▶ Tasks for this exercise
- A) Reproduce the Earth Engine notebook excerpt between "### Prepare Dataset" and "for the map.", inclusive.
- B) In the Earth Engine notebook excerpt, which module is used to move a vector to GEE?

▶ Document section
— start —

Initialize and test software set-up.

In [6]:
# Earth Engine Python API
import ee
print('Earth Engine version: ' + ee.__version__)
# ee.Initialize(project='gbsc-gcp-lab-emordeca')

# Tensorflow
import tensorflow as tf
print('Tensorflow version: ' + tf.__version__)

# Folium
import folium
print('Folium version: ' + folium.__version__)

# define the URL format used for Earth Engine generated map tiles
EE_TILES = 'https://earthengine.googleapis.com/map/{mapid}/{{z}}/{{x}}/{{y}}?token={token}'

Earth Engine version: 0.1.394
Tensorflow version: 2.15.0
Folium version: 0.14.0


### Prepare Dataset

First, we want to define our prediction area (Costa Rica) and pass it to GEE. In order to move a vector to GEE, we'll use the `ee.Geometry.*` module. We'll also define a `map_display()` function for displaying a map on screen.

In [7]:
def map_display(center, eeg_dict, tiles="OpensTreetMap", zoom=10):
    '''
    param center: Center of the map (Latitude and Longitude).
    param eeg_dict: Earth Engine Geometries or Tiles dictionary.
    param tiles: Mapbox Bright, Mapbox Control Room, Stamen Terrain, Stamen Toner, stamenwatercolor, cartodbpositron.
    param zoom: Initial zoom level for the map.

— end —

▶ Given information
— start —

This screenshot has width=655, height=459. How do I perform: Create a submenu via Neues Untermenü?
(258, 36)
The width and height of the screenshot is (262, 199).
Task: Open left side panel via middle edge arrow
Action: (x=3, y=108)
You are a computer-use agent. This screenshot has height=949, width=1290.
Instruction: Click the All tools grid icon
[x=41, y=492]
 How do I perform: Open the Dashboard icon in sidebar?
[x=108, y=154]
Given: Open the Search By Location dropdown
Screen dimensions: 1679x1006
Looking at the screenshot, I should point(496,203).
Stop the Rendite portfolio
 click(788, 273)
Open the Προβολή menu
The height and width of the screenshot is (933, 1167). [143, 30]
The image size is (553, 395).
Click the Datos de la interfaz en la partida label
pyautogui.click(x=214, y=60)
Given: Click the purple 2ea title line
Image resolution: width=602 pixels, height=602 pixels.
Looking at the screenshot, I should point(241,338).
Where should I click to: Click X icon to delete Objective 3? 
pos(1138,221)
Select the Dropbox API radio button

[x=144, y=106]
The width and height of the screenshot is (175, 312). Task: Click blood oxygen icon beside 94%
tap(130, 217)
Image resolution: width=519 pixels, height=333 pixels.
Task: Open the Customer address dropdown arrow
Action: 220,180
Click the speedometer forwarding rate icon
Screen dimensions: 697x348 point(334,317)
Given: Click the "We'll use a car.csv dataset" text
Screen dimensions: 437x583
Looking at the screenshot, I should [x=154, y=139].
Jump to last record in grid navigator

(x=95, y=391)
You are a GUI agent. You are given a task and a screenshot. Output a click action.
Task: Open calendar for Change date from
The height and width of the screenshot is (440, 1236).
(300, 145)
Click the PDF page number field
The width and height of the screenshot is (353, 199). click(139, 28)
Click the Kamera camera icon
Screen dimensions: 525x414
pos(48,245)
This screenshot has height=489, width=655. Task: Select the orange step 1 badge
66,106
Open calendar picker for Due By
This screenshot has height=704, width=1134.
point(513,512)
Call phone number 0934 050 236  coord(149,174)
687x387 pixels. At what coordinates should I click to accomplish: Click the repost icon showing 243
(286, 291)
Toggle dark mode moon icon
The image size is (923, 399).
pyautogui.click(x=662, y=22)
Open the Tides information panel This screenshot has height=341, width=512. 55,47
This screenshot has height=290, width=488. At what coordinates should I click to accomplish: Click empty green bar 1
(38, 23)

— end —

▶ Answers in order
- A)
### Prepare Dataset

First, we want to define our prediction area (Costa Rica) and pass it to GEE. In order to move a vector to GEE, we'll use the `ee.Geometry.*` module. We'll also define a `map_display()` function for displaying a map on screen.

In [7]:
def map_display(center, eeg_dict, tiles="OpensTreetMap", zoom=10):
    '''
    param center: Center of the map (Latitude and Longitude).
    param eeg_dict: Earth Engine Geometries or Tiles dictionary.
    param tiles: Mapbox Bright, Mapbox Control Room, Stamen Terrain, Stamen Toner, stamenwatercolor, cartodbpositron.
    param zoom: Initial zoom level for the map.

- B) The `ee.Geometry.*` module.